### Page extract
Published: 13 January 2012

Abstract

Background

High throughput methodologies such as microarrays, mass spectrometry and plate-based small molecule screens are increasingly used to facilitate discoveries from gene function to drug candidate identification. These large-scale experiments are typically carried out over the course of months and years, often without the controls needed to compare directly across the dataset. Few methods are available to facilitate comparisons of high throughput metabolic data generated in batches where explicit in-group controls for normalization are lacking.

Results

Here we describe MIPHENO (Mutant Identification by Probabilistic High throughput-Enabled Normalization), an approach for post-hoc normalization of quantitative first-pass screening data in the absence of explicit in-group controls. This approach includes a quality control step and facilitates cross-experiment comparisons that decrease the false non-discovery rates, while maintaining the high accuracy needed to limit false positives in first-pass screening. Results from simulation show an improvement in both accuracy and false non-discovery rate over a range of population parameters (p < 2.2 × 10-16) and a modest but significant (p < 2.2 × 10-16) improvement in area under the receiver operator characteristic curve of 0.955 for MIPHENO vs 0.923 for a group-based statistic (z-score). Analysis of the high throughput phenotypic data from the Arabidopsis Chloroplast 2010 Project (http://www.plastid.msu.edu/ webcite) showed ~ 4-fold increase in the ability to detect previously described or expected phenotypes over the group based statistic.

(Records from a data source)
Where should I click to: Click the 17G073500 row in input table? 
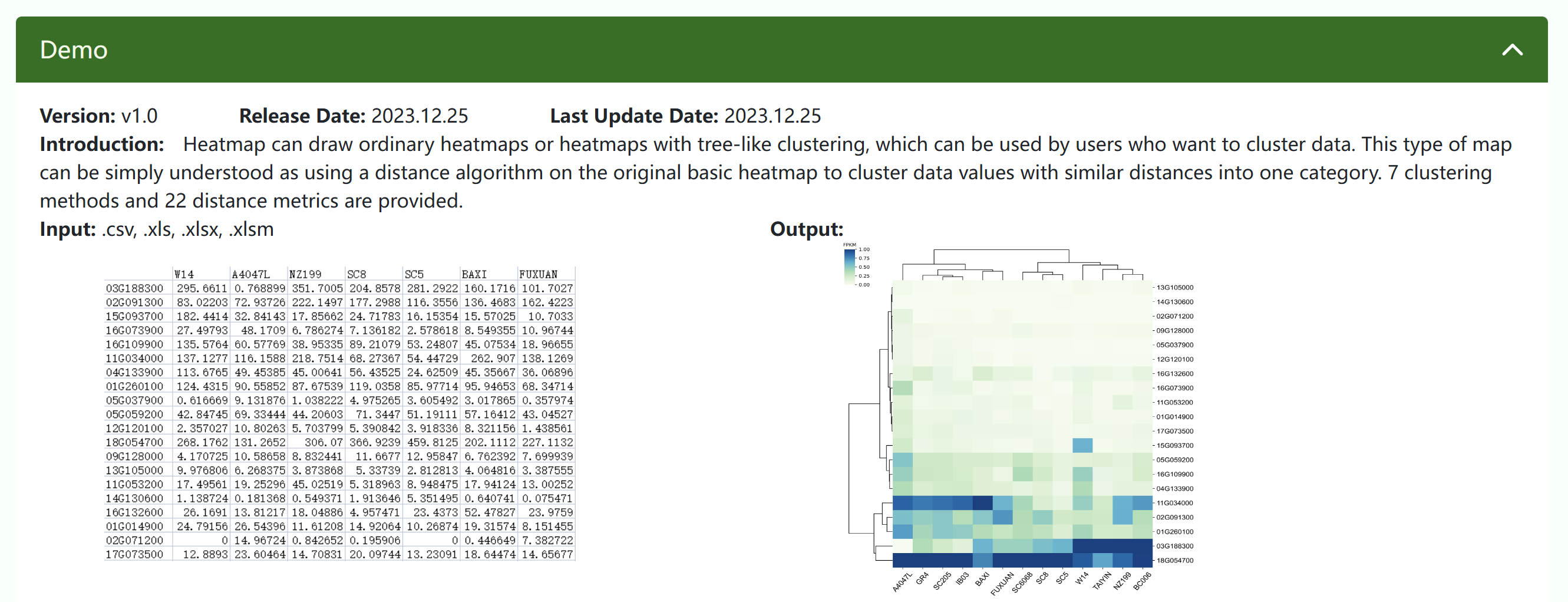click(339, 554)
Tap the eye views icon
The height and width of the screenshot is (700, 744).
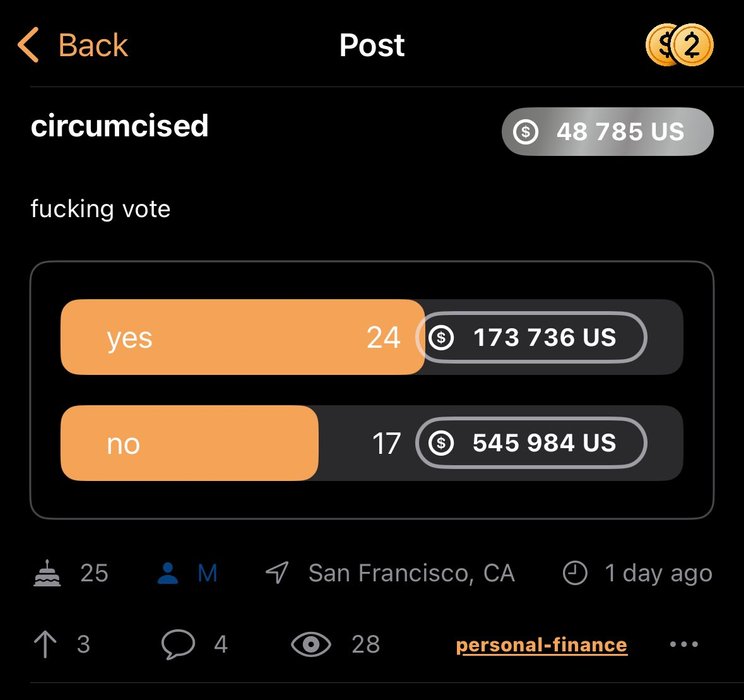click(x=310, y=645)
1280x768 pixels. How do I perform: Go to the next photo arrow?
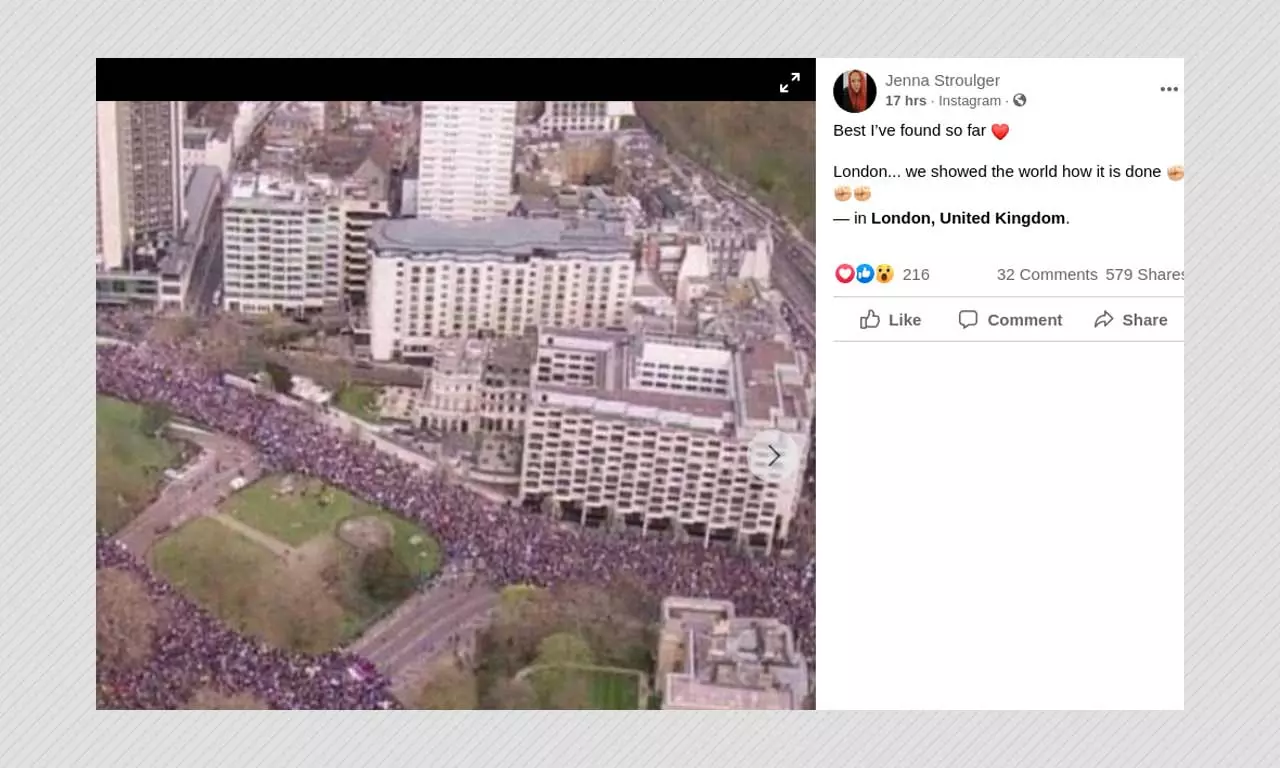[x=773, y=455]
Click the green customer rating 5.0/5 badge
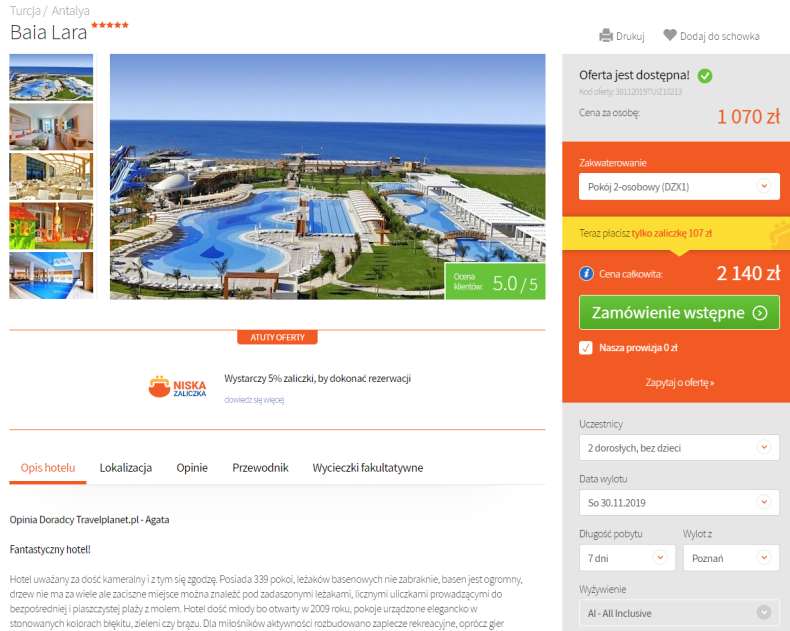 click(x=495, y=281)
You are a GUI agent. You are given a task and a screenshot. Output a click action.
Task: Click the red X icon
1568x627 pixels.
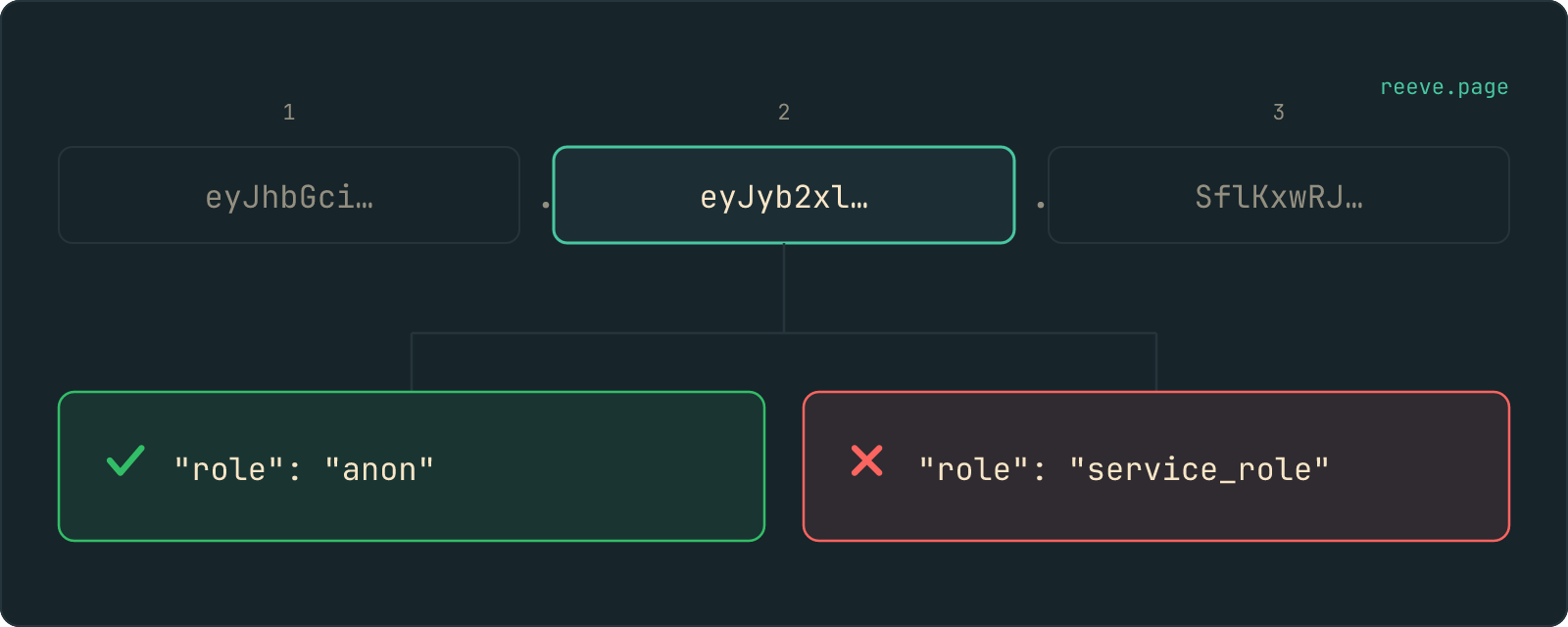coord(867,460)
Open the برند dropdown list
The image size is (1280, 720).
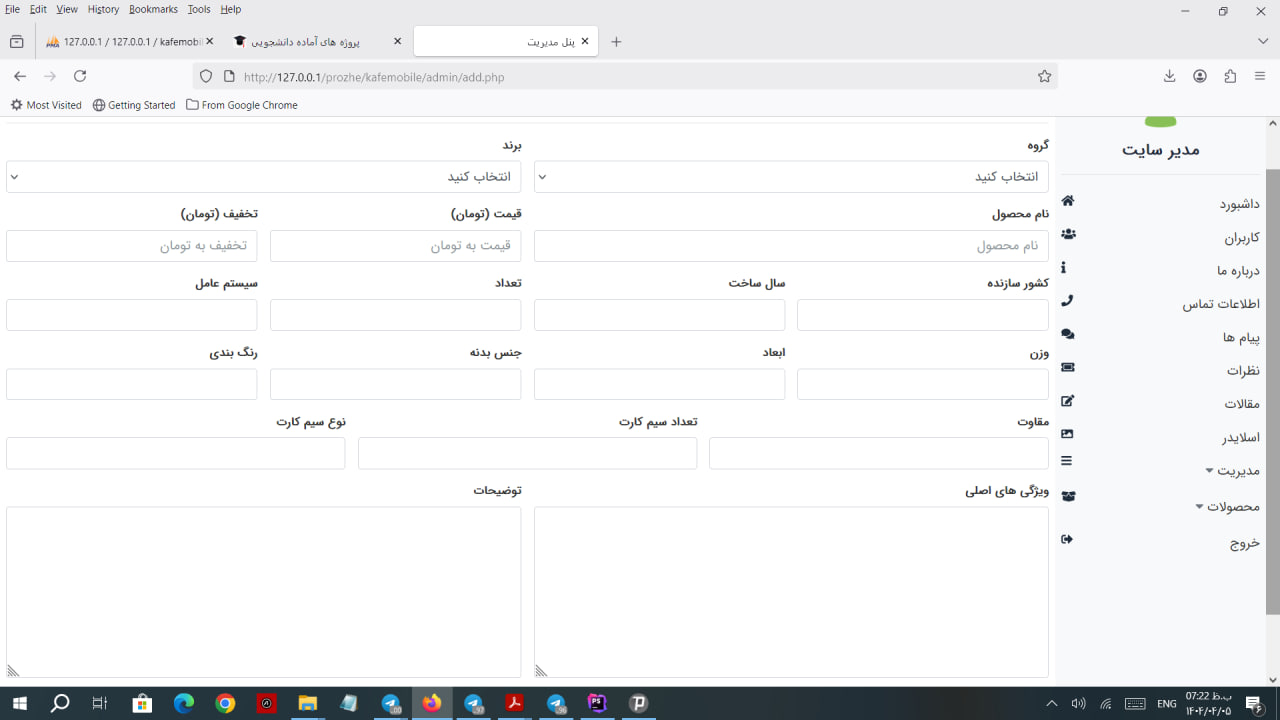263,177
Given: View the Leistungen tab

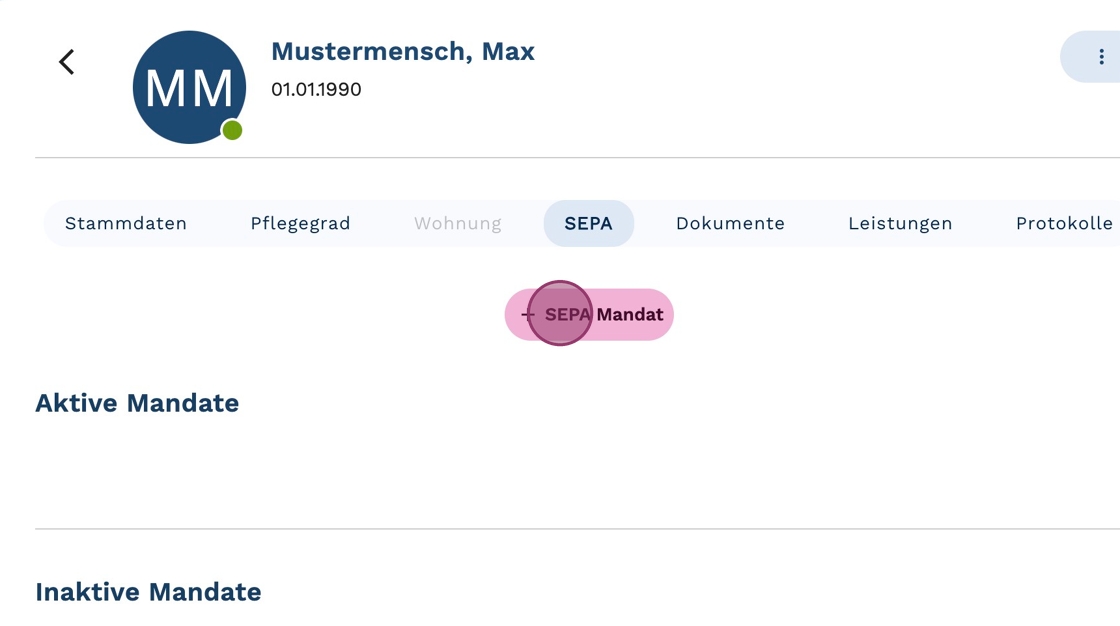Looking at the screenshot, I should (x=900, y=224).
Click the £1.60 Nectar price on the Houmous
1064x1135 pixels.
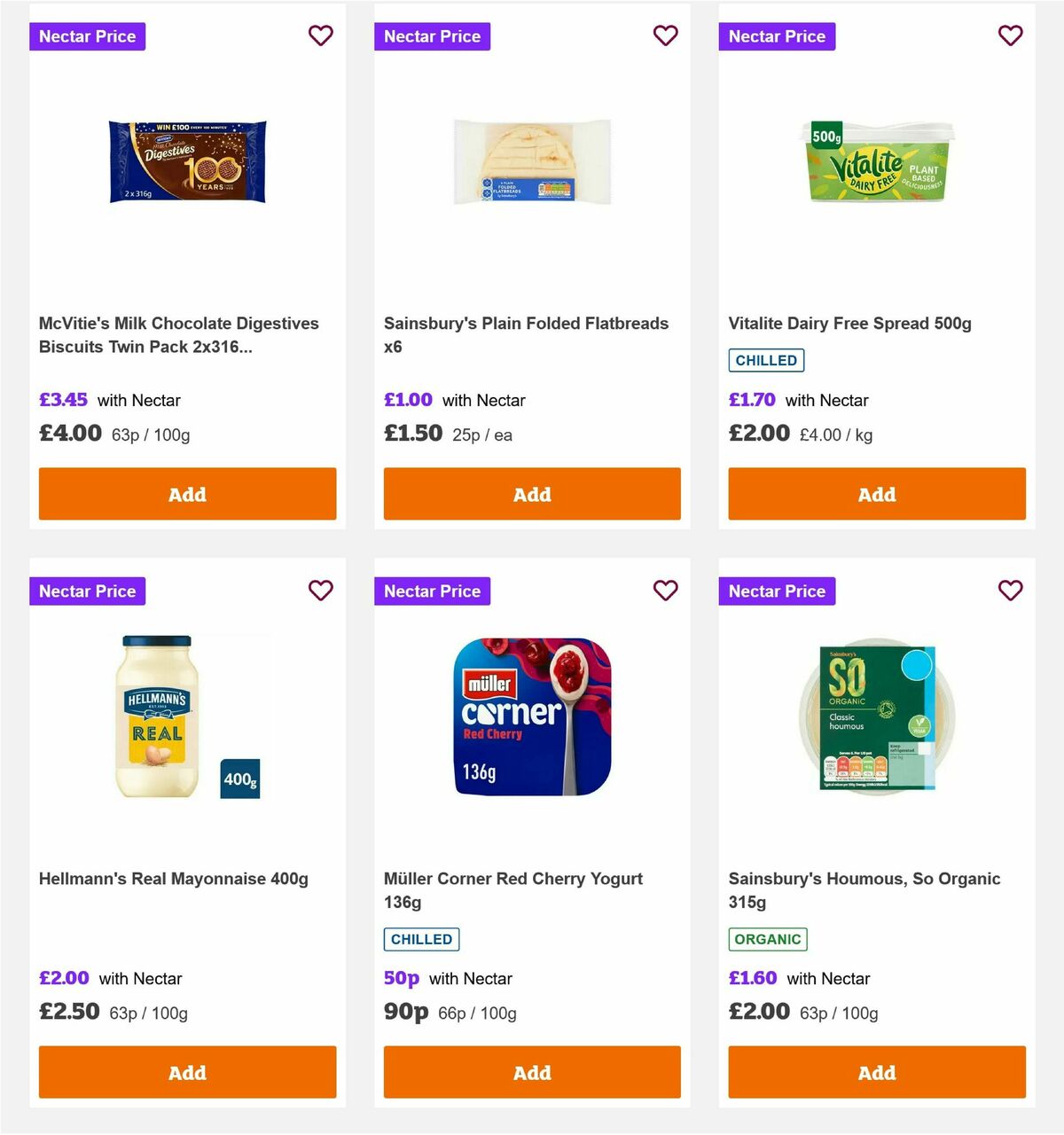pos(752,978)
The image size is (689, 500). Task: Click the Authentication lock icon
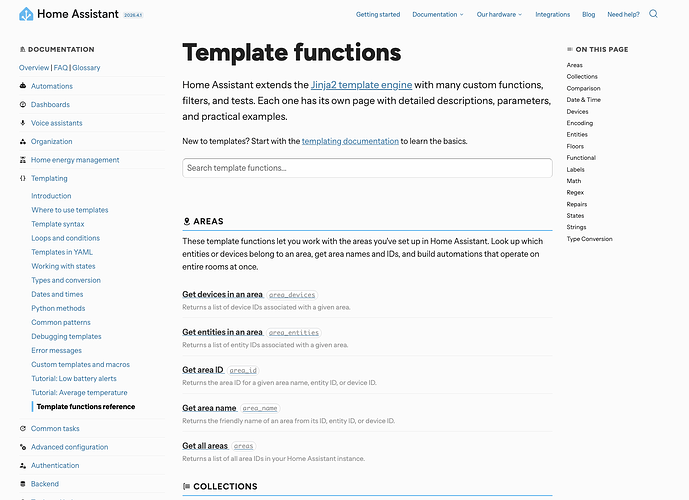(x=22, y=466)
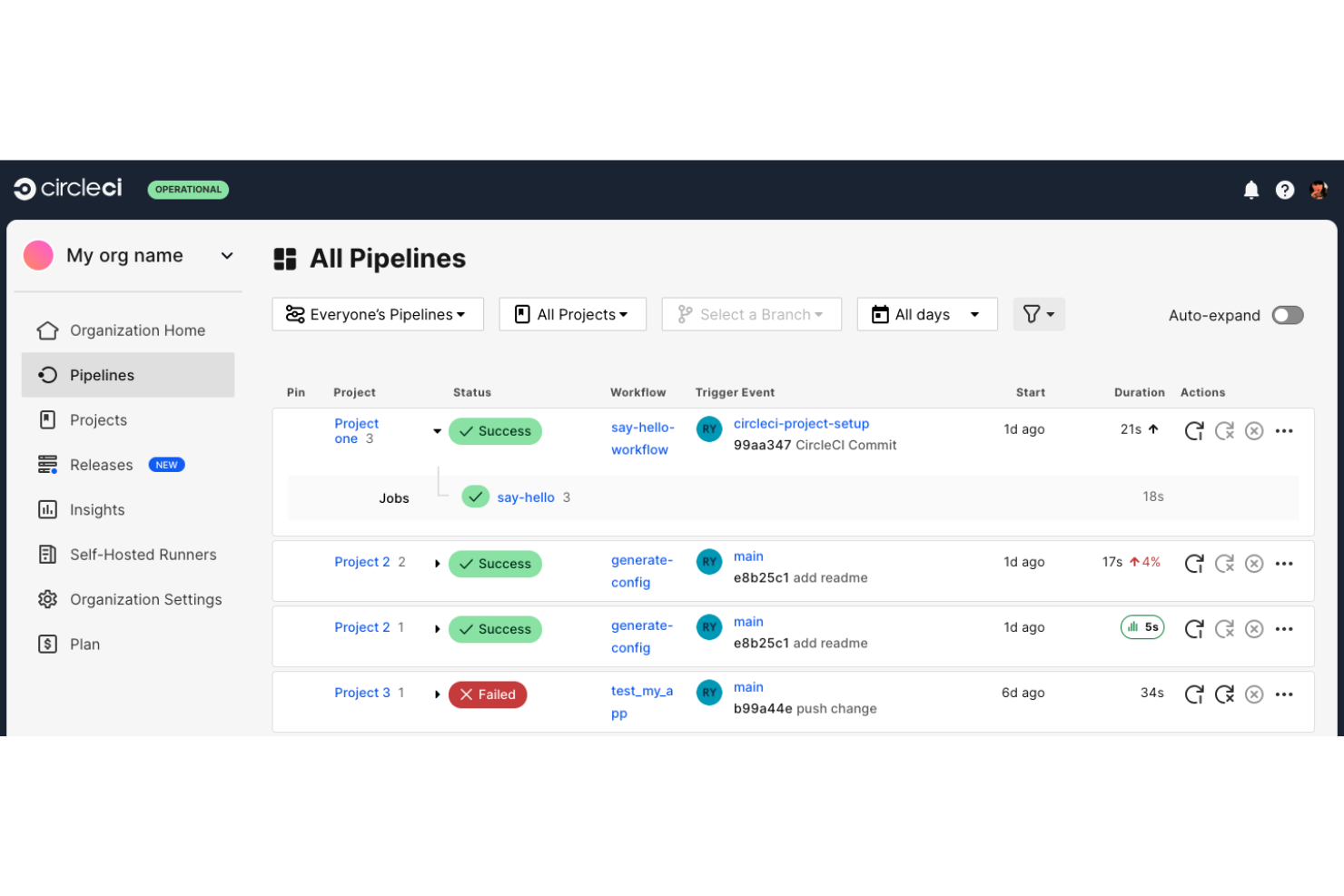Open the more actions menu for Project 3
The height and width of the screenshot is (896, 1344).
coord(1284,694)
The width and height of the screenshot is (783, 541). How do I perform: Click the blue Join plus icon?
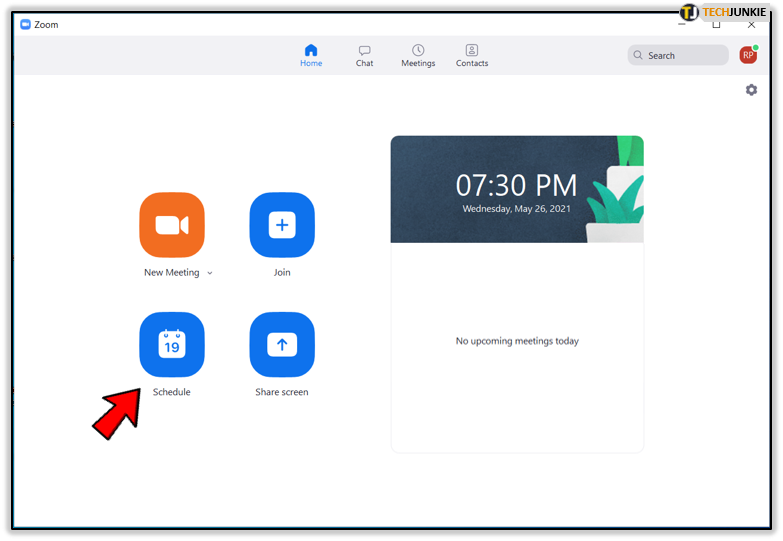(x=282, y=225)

### Work instruction 1
Which high throughput methodologies does the abstract on normalizing screening data name as increasingly used to facilitate discoveries?
### Work instruction 2
Write a continuation of the abstract on normalizing high throughput screening data, beginning right after its final sentence.

### Task answer 1
Microarrays, mass spectrometry, and plate-based small molecule screens.

### Task answer 2
Conclusions

Results demonstrate MIPHENO offers substantial benefit in improving the ability to detect putative mutant phenotypes from post-hoc analysis of large data sets. Additionally, it facilitates data interpretation and permits cross-dataset comparison where group-based controls are missing. MIPHENO is applicable to a wide range of high throughput screenings and the code is freely available as Additional file 1 as well as through an R package in CRAN.